- PEDIDO -
Você pode reproduzir linha por linha, sem mudar nada, todos os registros abaixo?

- REGISTROS FORNECIDOS -
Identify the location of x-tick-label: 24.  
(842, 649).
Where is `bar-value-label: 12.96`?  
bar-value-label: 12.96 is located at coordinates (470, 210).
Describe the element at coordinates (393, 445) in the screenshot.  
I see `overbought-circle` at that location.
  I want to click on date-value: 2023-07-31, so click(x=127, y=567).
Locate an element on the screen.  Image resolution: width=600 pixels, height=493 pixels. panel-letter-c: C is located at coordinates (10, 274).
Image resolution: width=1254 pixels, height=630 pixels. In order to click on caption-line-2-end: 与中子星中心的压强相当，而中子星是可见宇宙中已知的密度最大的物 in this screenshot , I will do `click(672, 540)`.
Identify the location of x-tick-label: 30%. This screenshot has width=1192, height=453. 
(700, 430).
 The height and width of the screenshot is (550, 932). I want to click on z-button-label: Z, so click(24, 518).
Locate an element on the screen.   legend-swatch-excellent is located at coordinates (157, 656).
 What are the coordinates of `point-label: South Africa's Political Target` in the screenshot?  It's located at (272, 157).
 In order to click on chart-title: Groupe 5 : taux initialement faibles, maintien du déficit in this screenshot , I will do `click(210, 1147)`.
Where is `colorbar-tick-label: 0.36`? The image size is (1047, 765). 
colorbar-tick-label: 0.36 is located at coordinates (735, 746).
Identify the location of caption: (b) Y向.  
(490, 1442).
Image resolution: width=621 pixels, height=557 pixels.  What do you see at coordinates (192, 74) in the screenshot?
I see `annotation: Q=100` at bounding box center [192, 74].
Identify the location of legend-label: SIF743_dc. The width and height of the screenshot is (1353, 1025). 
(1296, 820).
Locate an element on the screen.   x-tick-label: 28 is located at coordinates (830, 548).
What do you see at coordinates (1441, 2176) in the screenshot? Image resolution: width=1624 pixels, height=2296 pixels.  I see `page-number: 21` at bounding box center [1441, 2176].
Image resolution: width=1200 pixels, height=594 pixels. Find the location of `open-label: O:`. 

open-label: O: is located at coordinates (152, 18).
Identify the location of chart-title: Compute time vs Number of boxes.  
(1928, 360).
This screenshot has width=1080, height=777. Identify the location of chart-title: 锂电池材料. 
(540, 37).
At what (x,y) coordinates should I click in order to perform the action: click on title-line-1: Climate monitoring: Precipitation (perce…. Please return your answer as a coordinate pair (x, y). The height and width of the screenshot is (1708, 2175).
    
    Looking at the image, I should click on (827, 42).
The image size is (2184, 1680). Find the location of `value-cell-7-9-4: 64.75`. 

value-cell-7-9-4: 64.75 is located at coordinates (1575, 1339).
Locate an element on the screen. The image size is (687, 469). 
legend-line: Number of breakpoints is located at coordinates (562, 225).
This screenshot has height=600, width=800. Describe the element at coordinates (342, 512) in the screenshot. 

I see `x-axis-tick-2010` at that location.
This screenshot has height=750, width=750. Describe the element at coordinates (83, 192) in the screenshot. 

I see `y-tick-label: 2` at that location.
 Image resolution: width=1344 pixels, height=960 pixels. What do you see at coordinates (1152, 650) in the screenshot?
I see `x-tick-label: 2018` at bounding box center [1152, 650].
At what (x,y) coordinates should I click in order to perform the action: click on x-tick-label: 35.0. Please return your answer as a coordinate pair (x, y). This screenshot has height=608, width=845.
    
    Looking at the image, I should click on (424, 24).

- EXERCÍCIO CONCLUÍDO -
Identify the location of x-tick-label: 24.  
(842, 649).
Where is `bar-value-label: 12.96`?  
bar-value-label: 12.96 is located at coordinates (470, 210).
Describe the element at coordinates (393, 445) in the screenshot.  
I see `overbought-circle` at that location.
  I want to click on date-value: 2023-07-31, so click(x=127, y=567).
Locate an element on the screen.  Image resolution: width=600 pixels, height=493 pixels. panel-letter-c: C is located at coordinates (10, 274).
Image resolution: width=1254 pixels, height=630 pixels. In order to click on caption-line-2-end: 与中子星中心的压强相当，而中子星是可见宇宙中已知的密度最大的物 in this screenshot , I will do `click(672, 540)`.
Identify the location of x-tick-label: 30%. This screenshot has width=1192, height=453. 
(700, 430).
 The height and width of the screenshot is (550, 932). I want to click on z-button-label: Z, so click(24, 518).
Locate an element on the screen.   legend-swatch-excellent is located at coordinates (157, 656).
 What are the coordinates of `point-label: South Africa's Political Target` in the screenshot?  It's located at (272, 157).
 In order to click on chart-title: Groupe 5 : taux initialement faibles, maintien du déficit in this screenshot , I will do `click(210, 1147)`.
Where is `colorbar-tick-label: 0.36`? The image size is (1047, 765). 
colorbar-tick-label: 0.36 is located at coordinates (735, 746).
Identify the location of caption: (b) Y向.  
(490, 1442).
Image resolution: width=621 pixels, height=557 pixels.  What do you see at coordinates (192, 74) in the screenshot?
I see `annotation: Q=100` at bounding box center [192, 74].
Identify the location of legend-label: SIF743_dc. The width and height of the screenshot is (1353, 1025). 
(1296, 820).
Locate an element on the screen.   x-tick-label: 28 is located at coordinates (830, 548).
What do you see at coordinates (1441, 2176) in the screenshot? Image resolution: width=1624 pixels, height=2296 pixels.  I see `page-number: 21` at bounding box center [1441, 2176].
Image resolution: width=1200 pixels, height=594 pixels. Find the location of `open-label: O:`. 

open-label: O: is located at coordinates (152, 18).
Identify the location of chart-title: Compute time vs Number of boxes.  
(1928, 360).
This screenshot has width=1080, height=777. Identify the location of chart-title: 锂电池材料. 
(540, 37).
At what (x,y) coordinates should I click in order to perform the action: click on title-line-1: Climate monitoring: Precipitation (perce…. Please return your answer as a coordinate pair (x, y). The height and width of the screenshot is (1708, 2175).
    
    Looking at the image, I should click on (827, 42).
The image size is (2184, 1680). Find the location of `value-cell-7-9-4: 64.75`. 

value-cell-7-9-4: 64.75 is located at coordinates (1575, 1339).
Locate an element on the screen. The image size is (687, 469). 
legend-line: Number of breakpoints is located at coordinates (562, 225).
This screenshot has height=600, width=800. Describe the element at coordinates (342, 512) in the screenshot. 

I see `x-axis-tick-2010` at that location.
This screenshot has height=750, width=750. Describe the element at coordinates (83, 192) in the screenshot. 

I see `y-tick-label: 2` at that location.
 Image resolution: width=1344 pixels, height=960 pixels. What do you see at coordinates (1152, 650) in the screenshot?
I see `x-tick-label: 2018` at bounding box center [1152, 650].
At what (x,y) coordinates should I click in order to perform the action: click on x-tick-label: 35.0. Please return your answer as a coordinate pair (x, y). This screenshot has height=608, width=845.
    
    Looking at the image, I should click on (424, 24).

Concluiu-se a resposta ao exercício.